LatentVLA: Latent Reasoning Models for Autonomous Driving

, we discussed AlpamayoR1 (AR1), an autonomous driving model integrating a VLM to act as a reasoning backbone. It relies on a rigorously collected chain-of-causation dataset. Training on this dataset enables AR1 to “reason” in natural language to unravel difficult driving situations.

But what if natural language will not be the perfect support for reasoning in driving scenarios? In any case, when met with a driving situation that requires a right away response, human drivers generally act reflexively slightly than “reasoning in language step-by-step”. What’s the choice for driving models?

In this text, we break down the LatentVLA architecture, a convincing take against language-based approaches that requires no natural language dataset, performs reasoning within the latent space and uses knowledge distillation to fulfill real-time constraints.

Latent Motion Learning

A big a part of AR1’s success resides within the chain-of-causation dataset, the gathering of which required industrial-scale efforts, a rigorously elaborated labeling pipeline and extensive validation.

In contrast, LatentVLA takes a totally wrong way: the authors argue that raw driving data already accommodates the structure required to coach a big model and that natural language is inherently biased and difficult to align with actions. Further, generating natural language reasoning chains is inefficient since some tokens don’t contribute meaningfully to the reasoning process (e.g. stop words).

Due to this fact, they introduce a self-supervised framework employed to predict in a small latent space. In other words, the model uses unlabelled driving data to predict to generate this data. These latent actions will serve because the constructing blocks for latent-space reasoning.

Representation Learning

To predict latent actions from unlabeled data, the authors use a technique paying homage to LAPO (learning to act without actions) [2]. This approach relies on a encoder-decoder setup where the encoder (also called “inverse-dynamics model”, IDM) uses two subsequent frames to predict a continuous motion vector and the decoder (known as “forward dynamics model”, FDM) uses the present frame and the expected motion vector to reconstruct the following frame.

This clever setup forces the learned motion representation to explain what to look at the state transitions in our datasetHowever, this continuous motion representation remains to be incompatible with the VLMs we intend to make use of. To discretise it, the authors use a VQ-VAE (Vector-Quantised Variational Auto-Encoder), which maps continuous vectors to the closest discrete vectors in a learned (i.e. a dictionary of discrete actions) in a differentiable way. That is the motion that can be utilized by the FDM to decode the following frame.

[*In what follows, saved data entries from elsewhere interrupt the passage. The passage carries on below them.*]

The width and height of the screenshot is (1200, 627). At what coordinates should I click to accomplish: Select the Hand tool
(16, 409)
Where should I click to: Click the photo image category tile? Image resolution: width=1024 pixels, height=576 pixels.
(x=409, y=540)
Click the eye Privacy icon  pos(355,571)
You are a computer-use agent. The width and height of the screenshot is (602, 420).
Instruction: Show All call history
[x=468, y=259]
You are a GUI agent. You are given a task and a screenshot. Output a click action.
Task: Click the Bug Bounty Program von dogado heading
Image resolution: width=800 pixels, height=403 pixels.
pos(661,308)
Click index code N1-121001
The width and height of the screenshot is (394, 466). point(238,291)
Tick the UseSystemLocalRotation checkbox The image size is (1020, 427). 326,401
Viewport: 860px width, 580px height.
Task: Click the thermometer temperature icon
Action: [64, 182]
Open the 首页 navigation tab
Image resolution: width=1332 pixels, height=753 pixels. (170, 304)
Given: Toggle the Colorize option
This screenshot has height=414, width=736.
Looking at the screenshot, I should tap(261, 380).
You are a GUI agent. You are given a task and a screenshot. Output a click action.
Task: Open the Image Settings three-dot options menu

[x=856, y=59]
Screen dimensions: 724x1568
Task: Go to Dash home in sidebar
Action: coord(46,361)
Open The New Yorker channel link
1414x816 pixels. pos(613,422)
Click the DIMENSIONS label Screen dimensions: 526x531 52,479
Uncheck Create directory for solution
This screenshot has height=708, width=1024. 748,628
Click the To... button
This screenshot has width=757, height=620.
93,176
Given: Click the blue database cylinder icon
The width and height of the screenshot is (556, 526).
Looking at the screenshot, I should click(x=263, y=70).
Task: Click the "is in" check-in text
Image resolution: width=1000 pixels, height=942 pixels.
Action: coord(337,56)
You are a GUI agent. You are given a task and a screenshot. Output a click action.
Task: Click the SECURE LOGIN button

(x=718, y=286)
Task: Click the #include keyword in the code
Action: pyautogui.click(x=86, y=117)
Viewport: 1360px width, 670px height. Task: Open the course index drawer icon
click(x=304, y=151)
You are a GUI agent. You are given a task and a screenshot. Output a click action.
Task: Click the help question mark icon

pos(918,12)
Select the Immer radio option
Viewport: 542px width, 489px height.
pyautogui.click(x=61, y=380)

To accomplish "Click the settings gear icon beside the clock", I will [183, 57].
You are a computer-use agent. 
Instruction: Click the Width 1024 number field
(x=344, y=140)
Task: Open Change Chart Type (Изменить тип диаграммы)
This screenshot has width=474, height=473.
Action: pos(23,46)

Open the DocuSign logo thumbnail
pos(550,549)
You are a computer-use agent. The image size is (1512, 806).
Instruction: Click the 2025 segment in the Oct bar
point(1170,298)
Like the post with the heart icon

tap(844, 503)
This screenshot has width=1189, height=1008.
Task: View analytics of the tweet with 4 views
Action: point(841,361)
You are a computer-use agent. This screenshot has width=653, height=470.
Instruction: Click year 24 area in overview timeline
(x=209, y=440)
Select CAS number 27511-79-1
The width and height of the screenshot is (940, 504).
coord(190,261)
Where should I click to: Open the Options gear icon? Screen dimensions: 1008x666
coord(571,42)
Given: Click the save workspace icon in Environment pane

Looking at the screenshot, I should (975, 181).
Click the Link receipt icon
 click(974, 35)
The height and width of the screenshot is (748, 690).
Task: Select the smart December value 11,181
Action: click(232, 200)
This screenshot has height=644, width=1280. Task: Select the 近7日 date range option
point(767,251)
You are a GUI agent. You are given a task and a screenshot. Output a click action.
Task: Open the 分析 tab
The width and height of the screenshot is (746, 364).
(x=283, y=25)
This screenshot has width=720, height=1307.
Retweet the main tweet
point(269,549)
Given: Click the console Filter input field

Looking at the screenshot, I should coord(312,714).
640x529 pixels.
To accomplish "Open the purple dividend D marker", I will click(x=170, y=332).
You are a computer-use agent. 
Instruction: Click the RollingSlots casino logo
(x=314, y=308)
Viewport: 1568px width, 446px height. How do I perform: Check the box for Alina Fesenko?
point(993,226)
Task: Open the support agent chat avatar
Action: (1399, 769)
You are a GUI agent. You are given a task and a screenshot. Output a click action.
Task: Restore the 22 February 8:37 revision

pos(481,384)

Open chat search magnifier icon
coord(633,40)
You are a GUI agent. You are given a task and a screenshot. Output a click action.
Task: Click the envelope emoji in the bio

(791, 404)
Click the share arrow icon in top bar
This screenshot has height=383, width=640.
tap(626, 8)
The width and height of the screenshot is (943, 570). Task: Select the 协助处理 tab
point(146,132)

By optimising the next-frame reconstruction error, we jointly trained the IDM and FDM to encode a predictive discrete motion representation.

Continuous motion representations learned by LAPO from unlabeled gameplay videos on popular arcade games. Source: [2]

Distinguishing Ego-Actions from Environmental Noise

Now you may think: “The driving force’s actions aren’t the one factor influencing the following frame when driving, what if a bird flies in front of the camera? Does this pollute the motion representation?”. To this, the authors respond yes no, there must be a mechanism that disentangles the impact of the driving force’s actions on the longer term from

The elegant solution to this problem is to make use of a two-stage encoder-decoder setup:

Conditioned on the ground-truth trajectory, ego-state and former frame, the encoder predicts a latent motion. Since this motion is conditioned on vehicle dynamics through the trajectory and ego-state, it only must model to enable the decoder to reconstruct the following frame. This is then quantised and the codebook used to this end is frozen for the following stage.
Conditioned on the previous frame and the , the encoder encodes one other latent motion. Similarly, for the reason that environmental dynamics are known and a part of the conditioning, this second latent motion is forced to encode . Using a brand new codebook, this motion is quantised right into a discrete .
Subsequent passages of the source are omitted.